[[ RECORDS SHOWN, beginning ]]

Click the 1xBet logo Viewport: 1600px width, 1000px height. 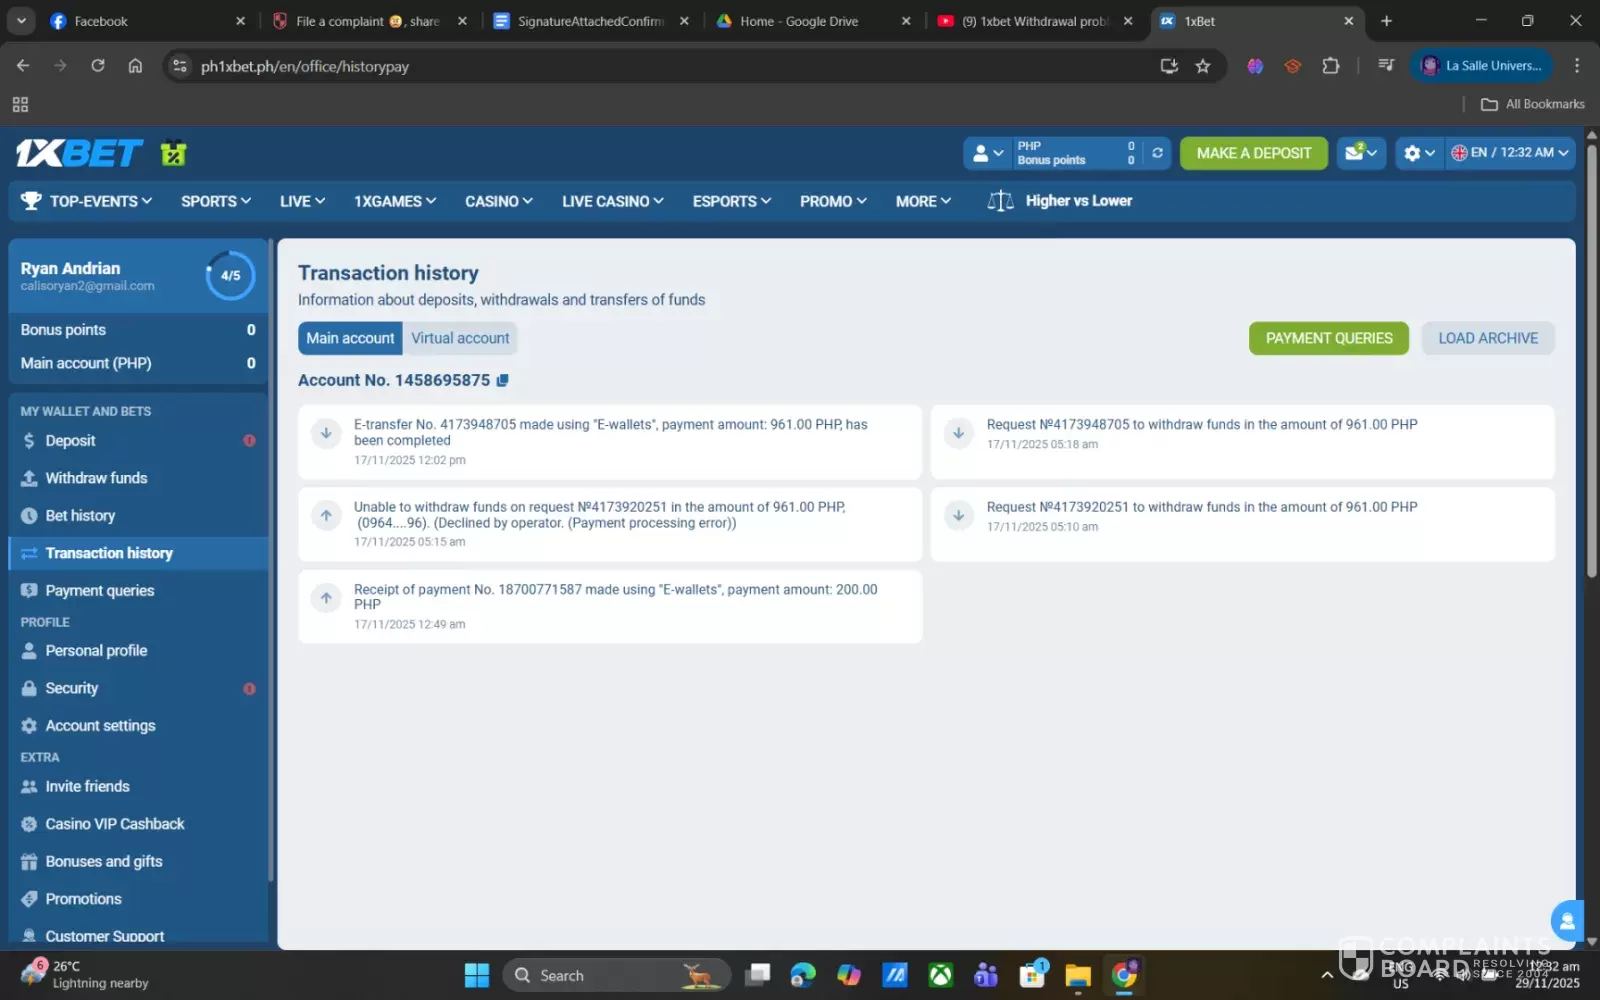click(x=80, y=153)
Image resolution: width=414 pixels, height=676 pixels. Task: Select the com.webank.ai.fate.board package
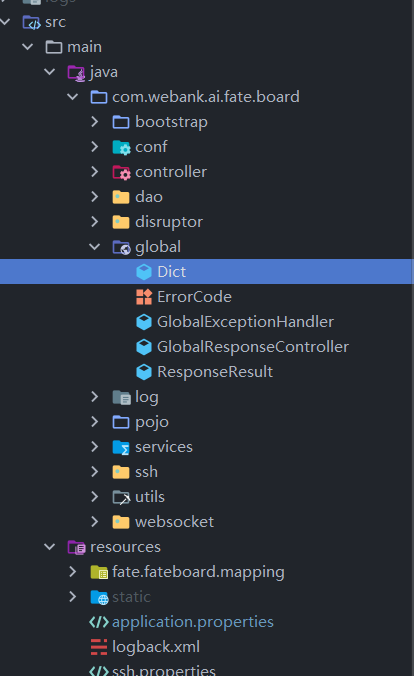tap(206, 97)
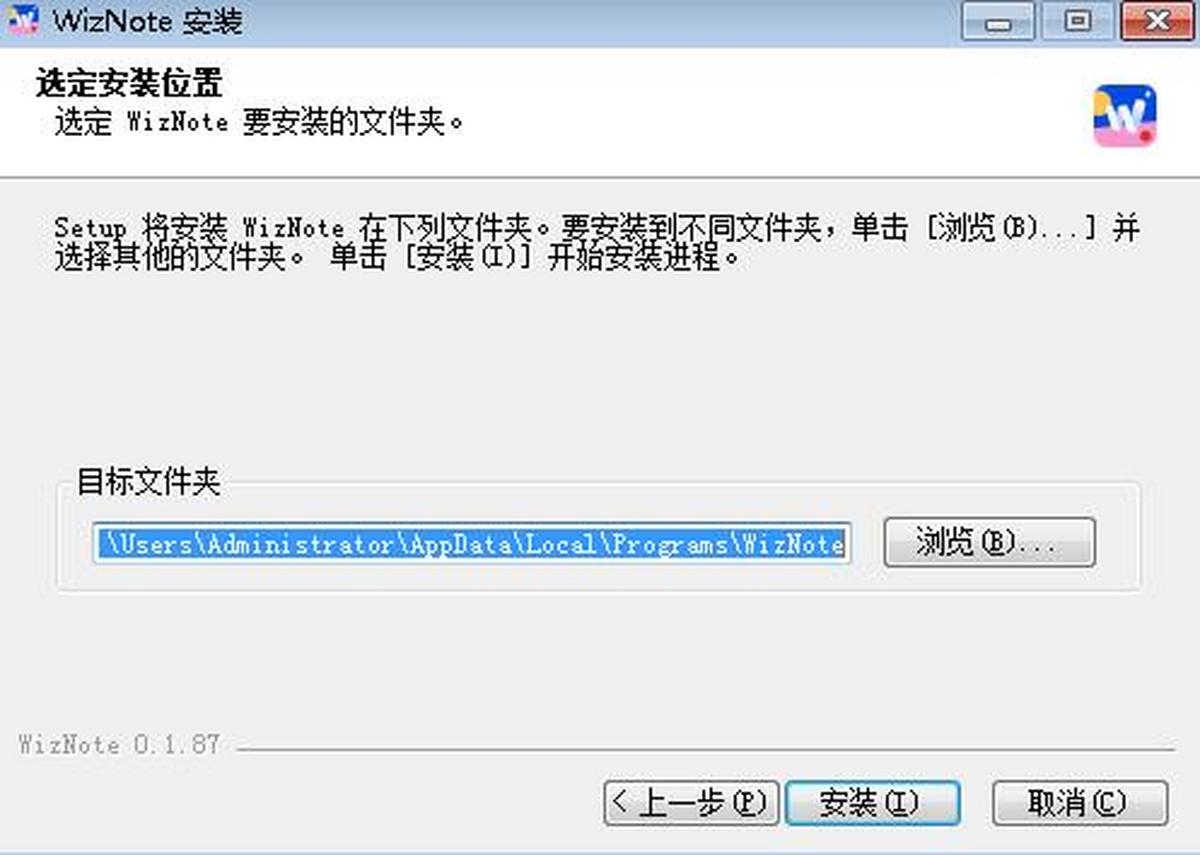Click the WizNote icon in title bar
Viewport: 1200px width, 855px height.
[x=22, y=20]
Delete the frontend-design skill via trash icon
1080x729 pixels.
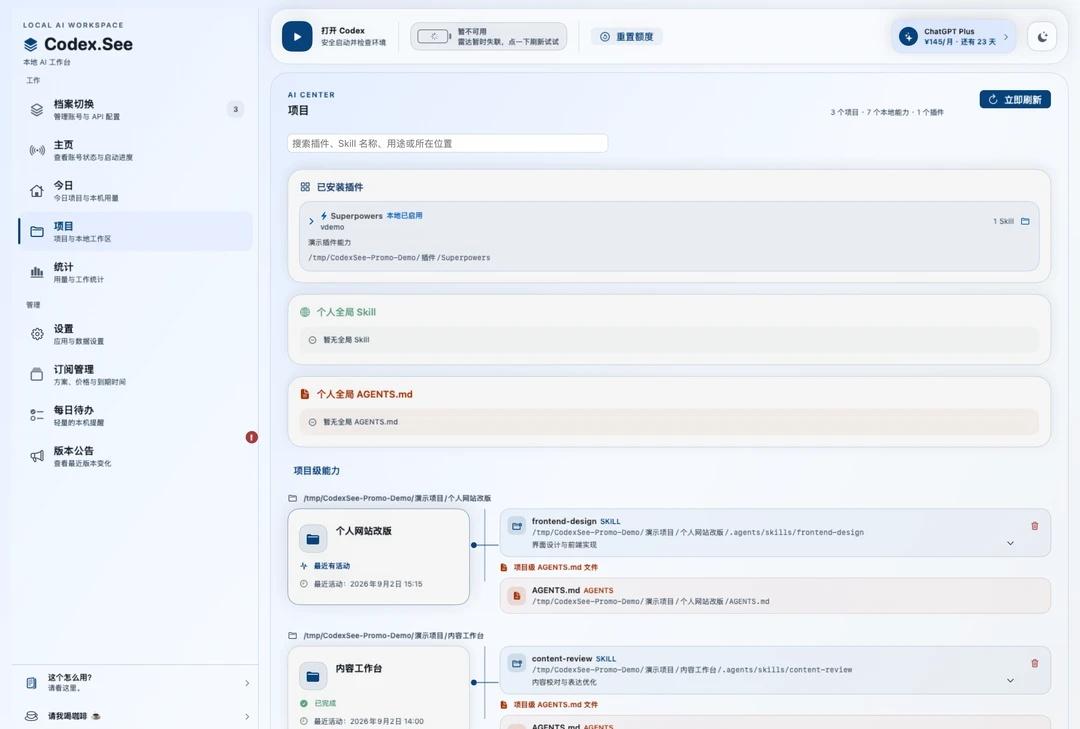pos(1035,526)
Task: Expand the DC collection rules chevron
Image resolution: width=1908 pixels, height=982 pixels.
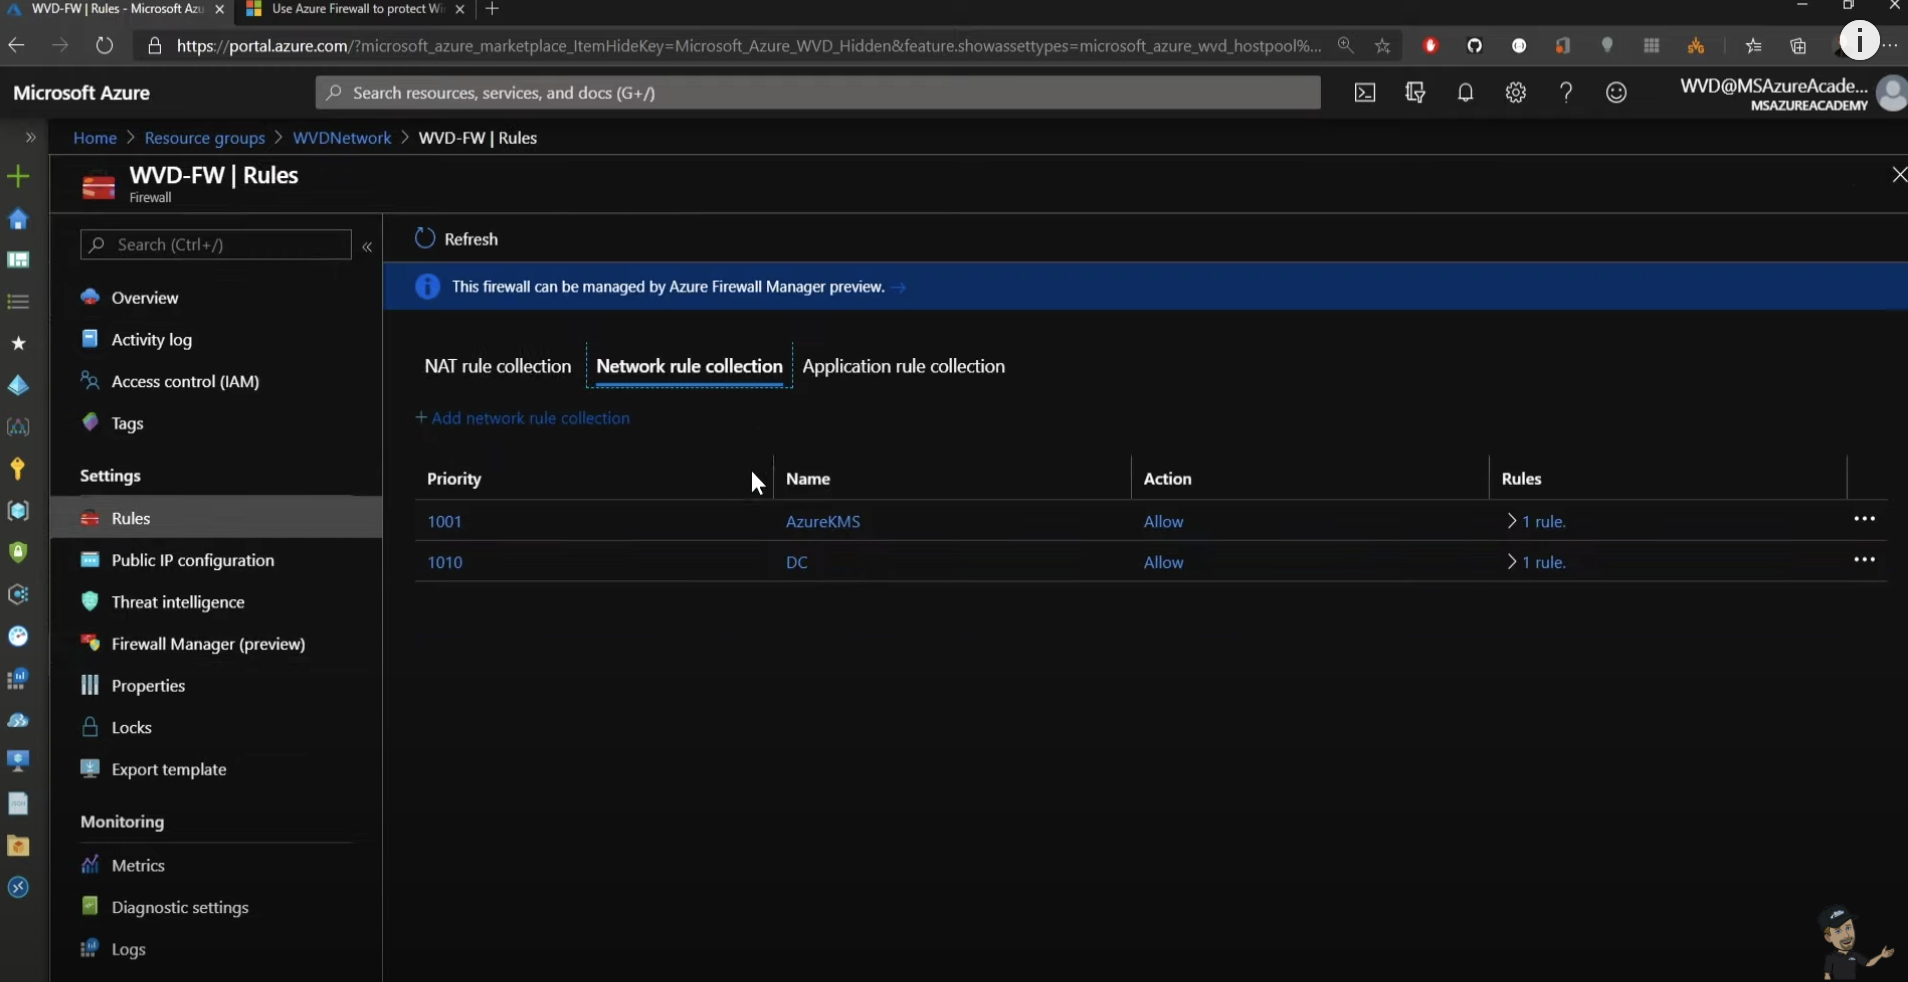Action: [1512, 562]
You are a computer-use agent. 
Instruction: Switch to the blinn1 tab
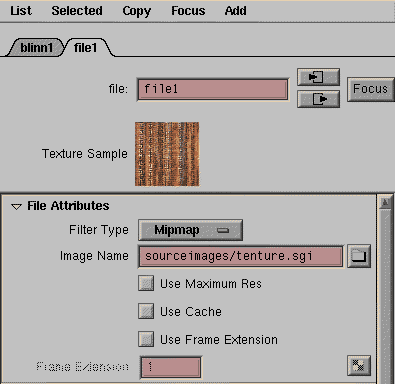(x=36, y=48)
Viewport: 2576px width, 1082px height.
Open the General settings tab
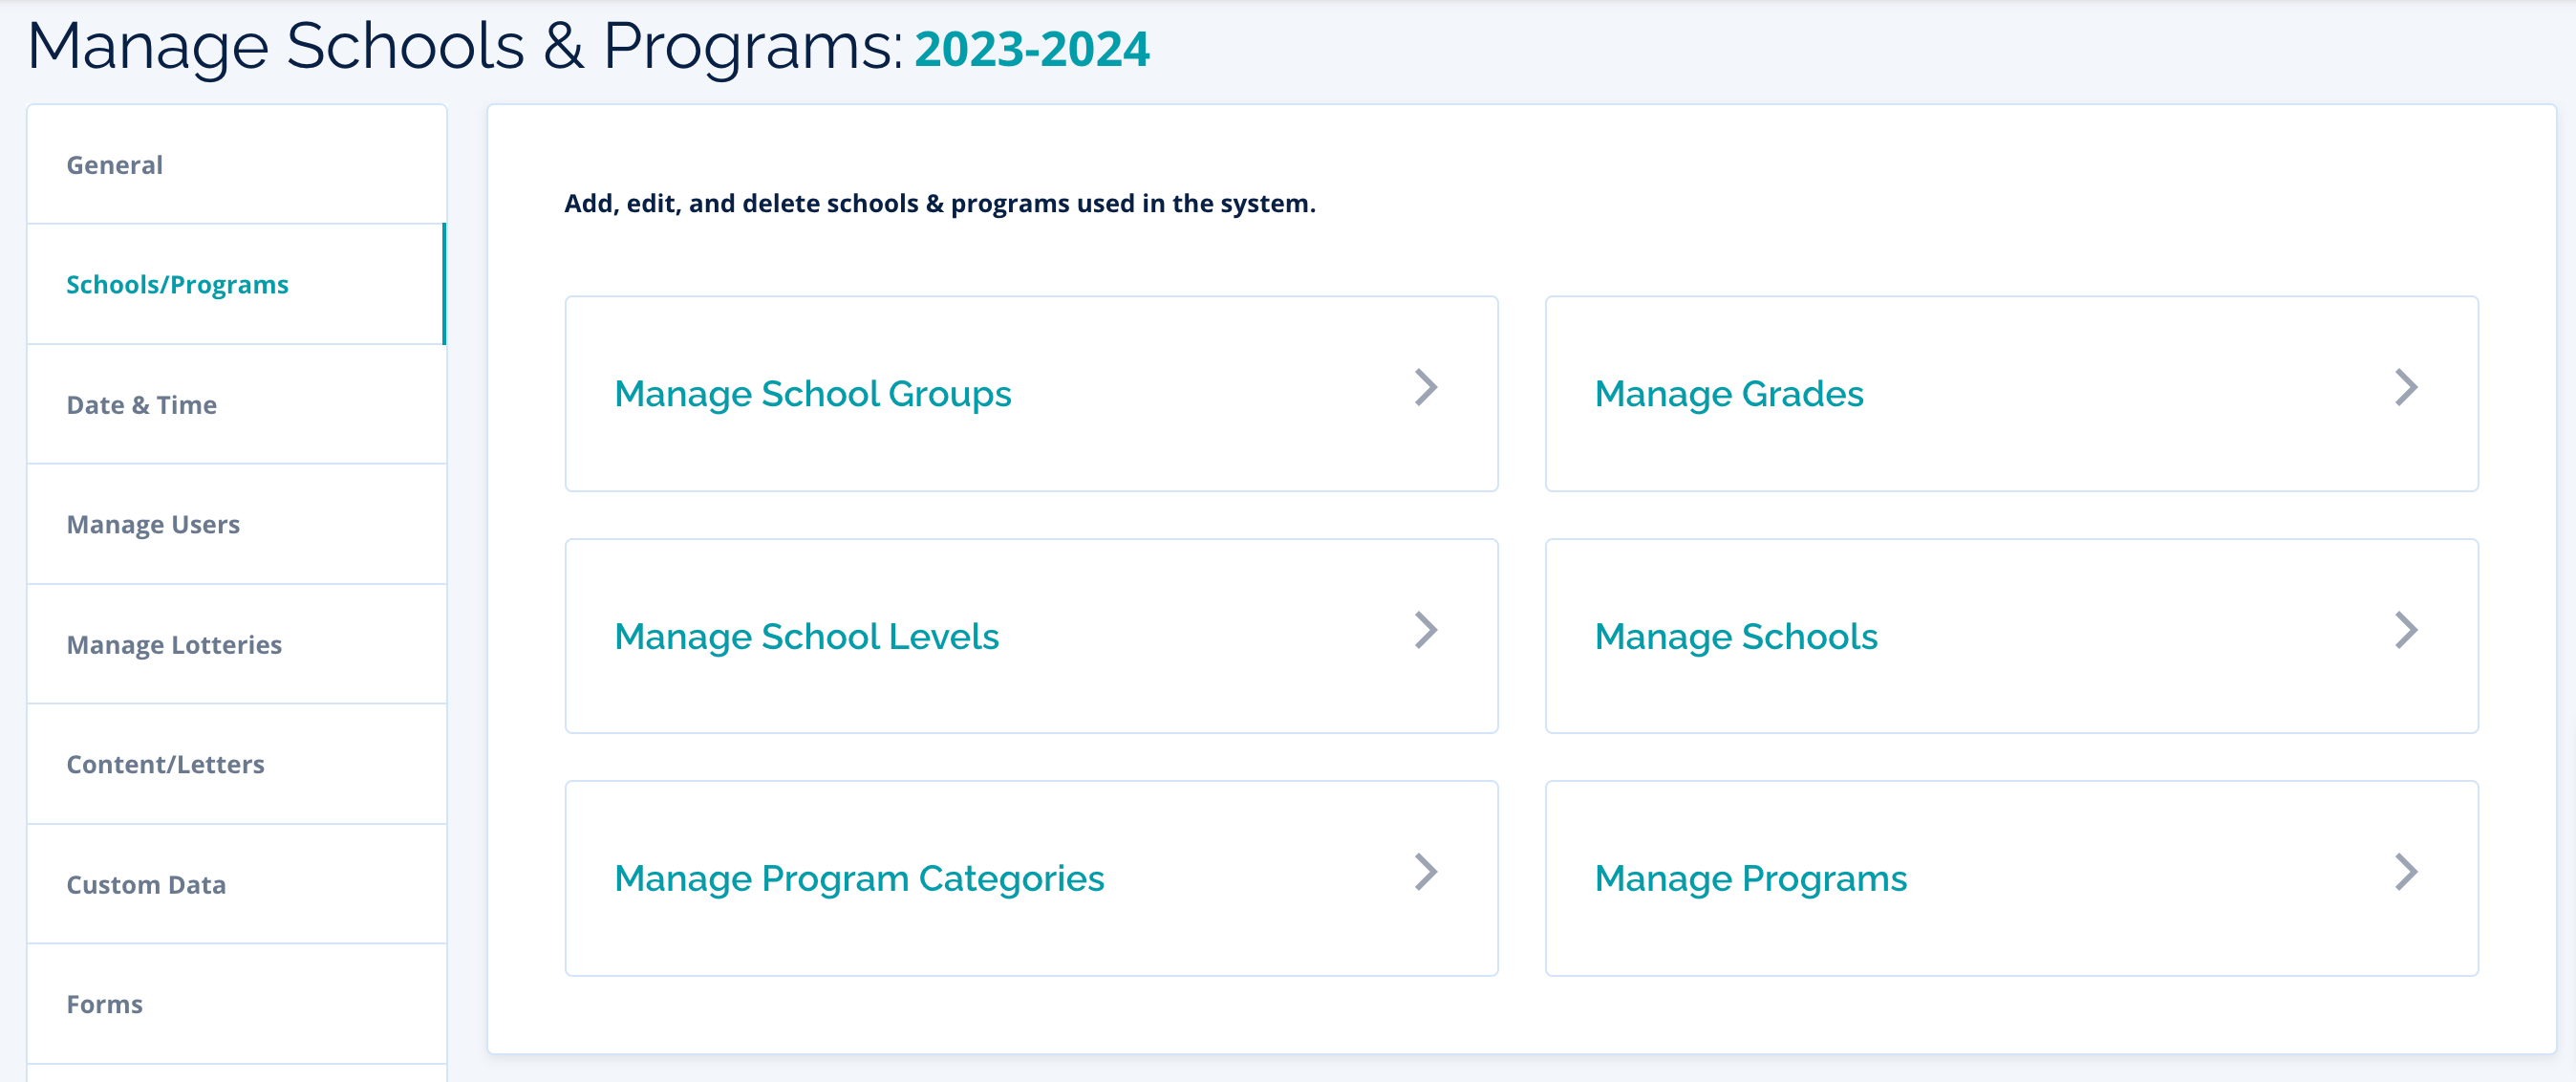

[[ RECORDS SHOWN, end ]]

TASK DETAILS - Pick up at the line that holds "Viewport: 2576px width, 1082px height." and restate each line, word for word, through the last line of the entries. Include both end lines but none of the pictures.

REPLY TO THE TASK -
Viewport: 2576px width, 1082px height.
Open the General settings tab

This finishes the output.